Greeley (1811-1872) found himself at the eastern base of the Sierra, in urgent need to make it over the summit to give a presentation in Placerville, California. The stage company assigned Hank Monk (1826-1883), their best driver, who necessarily took the ascent of the range slowly because of the steep grade. Greeley apparently expressed his concern about arriving in time, but Monk was an expert and knew he could easily make the deadline, so he slowed his team to rankle this Eastern greenhorn. According to the story, Greeley protested frequently and a laconic Monk repeatedly answered that he would get his passenger there on time. Once they reached the summit, Monk snapped his team into action, and they raced down the steep slope, coming perilously close to cliff edges. Greeley cried out to slow the speed of the stage, but Monk kept repeating that the celebrated phrase, "Don't worry Horace, I'll get you there on time."
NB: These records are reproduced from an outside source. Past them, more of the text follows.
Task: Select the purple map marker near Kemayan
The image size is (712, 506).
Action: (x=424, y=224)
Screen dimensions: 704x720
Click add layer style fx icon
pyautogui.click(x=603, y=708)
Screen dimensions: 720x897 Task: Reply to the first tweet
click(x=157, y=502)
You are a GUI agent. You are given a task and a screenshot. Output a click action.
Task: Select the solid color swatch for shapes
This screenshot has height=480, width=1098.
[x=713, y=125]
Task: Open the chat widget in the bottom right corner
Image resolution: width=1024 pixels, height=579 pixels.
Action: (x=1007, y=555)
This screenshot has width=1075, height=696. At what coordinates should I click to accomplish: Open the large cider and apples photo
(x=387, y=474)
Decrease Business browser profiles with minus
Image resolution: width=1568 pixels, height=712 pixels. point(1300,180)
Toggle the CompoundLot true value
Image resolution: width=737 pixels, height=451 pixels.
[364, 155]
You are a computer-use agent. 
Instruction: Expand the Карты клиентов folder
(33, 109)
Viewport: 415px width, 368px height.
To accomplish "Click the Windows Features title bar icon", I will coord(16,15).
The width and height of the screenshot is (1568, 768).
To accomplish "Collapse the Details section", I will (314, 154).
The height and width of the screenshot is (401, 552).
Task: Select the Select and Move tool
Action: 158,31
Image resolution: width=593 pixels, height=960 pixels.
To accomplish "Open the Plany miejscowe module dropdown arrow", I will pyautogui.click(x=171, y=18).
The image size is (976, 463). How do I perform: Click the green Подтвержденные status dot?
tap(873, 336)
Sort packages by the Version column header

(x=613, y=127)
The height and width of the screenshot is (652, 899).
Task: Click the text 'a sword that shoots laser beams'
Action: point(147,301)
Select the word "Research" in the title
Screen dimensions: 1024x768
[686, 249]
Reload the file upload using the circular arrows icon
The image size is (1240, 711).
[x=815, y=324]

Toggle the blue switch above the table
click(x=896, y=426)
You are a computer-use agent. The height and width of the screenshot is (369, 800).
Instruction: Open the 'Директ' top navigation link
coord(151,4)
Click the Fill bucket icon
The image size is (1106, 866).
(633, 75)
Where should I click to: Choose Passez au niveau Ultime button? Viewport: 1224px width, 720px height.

The story became a favorite of Western storytellers, in part because it pitted a Westerner with little education but a tremendous amount of know-how against an effete Eastern snob who didn't understand the way of the West. Ample evidence indicates that the story was extremely popular, and when famed comedian Artemus Ward visited the West, he recorded the yarn, writing it up in his book, aptly named "His Travels" (a sequel to his first collection of comic anecdotes entitled "His Book"). Ward did little to change the story, which was read on the floor of the US House of Representatives as a way to ridicule Greeley who had challenged President U. S. Grant during the 1872 election.

Artemus Ward (Charles Farrar Browne; 1834-1867) was reputed to be President Lincoln's "favorite comic writer." He gave a presentation in Virginia City during Christmas 1863, at which time he met Mark Twain.

In the early years of his career as a writer and a lecturer, Twain was frustrated by constantly being compared to Ward - who had played a role in getting his first national publication, the short story, "The Celebrated Jumping Frog of Calaveras County" (1865). Twain adapted the Greeley-Monk story in a different direction, a clear display of his genius. Rather than recount the story as Ward had done, Twain used it on stage and in "Roughing It", emphasizing the dreary nature of an over-used anecdote. For Twain, the story was so often repeated, that when they encountered a man who was about to die of thirst - and they rescued him - he asked if he could repay them by telling them a most amusing story. Twain recounts how he refused to allow the man to tell the story because they had heard it too often, but the poor man was not able to bottle up the story within himself without ill effect and he died on the spot as a result.

Twain's use of the Greeley-Monk story displays his talent. He dipped into the well of oral tradition, but he was not satisfied with a simple recounting. Instead, he framed it in a way that placed the narration in the realm of literature. Folklore may have been the story's origin, but its ultimate manifestation in "Roughing It" proved the literary genius of Twain, America's renown man of letters.

Volumes could be written on Twain's interaction with oral tradition; I have addressed the Monky-Greeley narrative in an article that recently appeared in Western Folklore: “Monk, Greeley, Ward, and Twain: The Folkloresque of a Western Legend,” Western Folklore, 76:3 (Summer 2017).